[start Input records]

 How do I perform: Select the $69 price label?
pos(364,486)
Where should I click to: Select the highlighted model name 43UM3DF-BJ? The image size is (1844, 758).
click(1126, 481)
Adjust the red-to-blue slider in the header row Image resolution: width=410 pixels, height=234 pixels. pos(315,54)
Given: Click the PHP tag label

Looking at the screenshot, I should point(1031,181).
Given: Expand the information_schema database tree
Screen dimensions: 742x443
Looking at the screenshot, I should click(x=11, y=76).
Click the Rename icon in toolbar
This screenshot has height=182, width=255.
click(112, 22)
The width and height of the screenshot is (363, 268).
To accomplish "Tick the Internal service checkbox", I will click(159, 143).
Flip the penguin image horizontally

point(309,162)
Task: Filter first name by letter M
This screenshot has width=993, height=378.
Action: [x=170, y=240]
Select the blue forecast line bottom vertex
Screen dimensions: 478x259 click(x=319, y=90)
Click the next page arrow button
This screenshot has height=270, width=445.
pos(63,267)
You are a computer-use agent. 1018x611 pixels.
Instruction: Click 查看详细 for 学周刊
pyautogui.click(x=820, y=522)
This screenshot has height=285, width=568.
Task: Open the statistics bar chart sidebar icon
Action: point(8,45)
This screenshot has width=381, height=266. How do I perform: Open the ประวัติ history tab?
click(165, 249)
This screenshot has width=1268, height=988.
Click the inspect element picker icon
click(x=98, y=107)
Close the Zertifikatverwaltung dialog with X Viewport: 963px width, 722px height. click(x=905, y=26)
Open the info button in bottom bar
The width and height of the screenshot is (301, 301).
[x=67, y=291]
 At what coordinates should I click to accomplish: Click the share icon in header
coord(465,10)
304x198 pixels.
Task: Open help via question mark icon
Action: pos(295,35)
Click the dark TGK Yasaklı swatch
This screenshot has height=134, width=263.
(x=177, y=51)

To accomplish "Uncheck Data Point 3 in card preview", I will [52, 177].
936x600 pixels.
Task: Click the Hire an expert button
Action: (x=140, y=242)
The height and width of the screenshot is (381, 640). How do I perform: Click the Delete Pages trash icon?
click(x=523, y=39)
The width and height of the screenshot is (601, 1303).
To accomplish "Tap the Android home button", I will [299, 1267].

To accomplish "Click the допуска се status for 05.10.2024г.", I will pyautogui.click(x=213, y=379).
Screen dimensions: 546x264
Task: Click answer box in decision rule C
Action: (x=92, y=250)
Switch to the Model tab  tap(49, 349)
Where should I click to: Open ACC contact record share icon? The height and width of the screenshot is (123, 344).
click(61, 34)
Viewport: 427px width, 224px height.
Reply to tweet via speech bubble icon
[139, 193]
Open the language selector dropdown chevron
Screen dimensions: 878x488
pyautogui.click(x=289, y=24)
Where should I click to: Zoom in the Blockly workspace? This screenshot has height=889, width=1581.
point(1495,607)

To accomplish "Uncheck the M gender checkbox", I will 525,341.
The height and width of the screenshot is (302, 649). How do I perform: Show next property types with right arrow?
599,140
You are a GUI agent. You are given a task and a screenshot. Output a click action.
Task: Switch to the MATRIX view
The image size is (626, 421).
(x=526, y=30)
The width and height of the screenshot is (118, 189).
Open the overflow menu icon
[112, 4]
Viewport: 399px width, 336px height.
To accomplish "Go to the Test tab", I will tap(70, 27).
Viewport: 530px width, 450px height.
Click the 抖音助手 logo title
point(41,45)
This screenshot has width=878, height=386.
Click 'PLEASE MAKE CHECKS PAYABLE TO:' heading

[end Input records]

Return, with no changes, every line from the one containing "The height and width of the screenshot is (302, 649)." through the final line, including both of those lines.

The height and width of the screenshot is (302, 649). How do I perform: Show next property types with right arrow?
599,140
You are a GUI agent. You are given a task and a screenshot. Output a click action.
Task: Switch to the MATRIX view
The image size is (626, 421).
(x=526, y=30)
The width and height of the screenshot is (118, 189).
Open the overflow menu icon
[112, 4]
Viewport: 399px width, 336px height.
To accomplish "Go to the Test tab", I will tap(70, 27).
Viewport: 530px width, 450px height.
Click the 抖音助手 logo title
point(41,45)
This screenshot has width=878, height=386.
Click 'PLEASE MAKE CHECKS PAYABLE TO:' heading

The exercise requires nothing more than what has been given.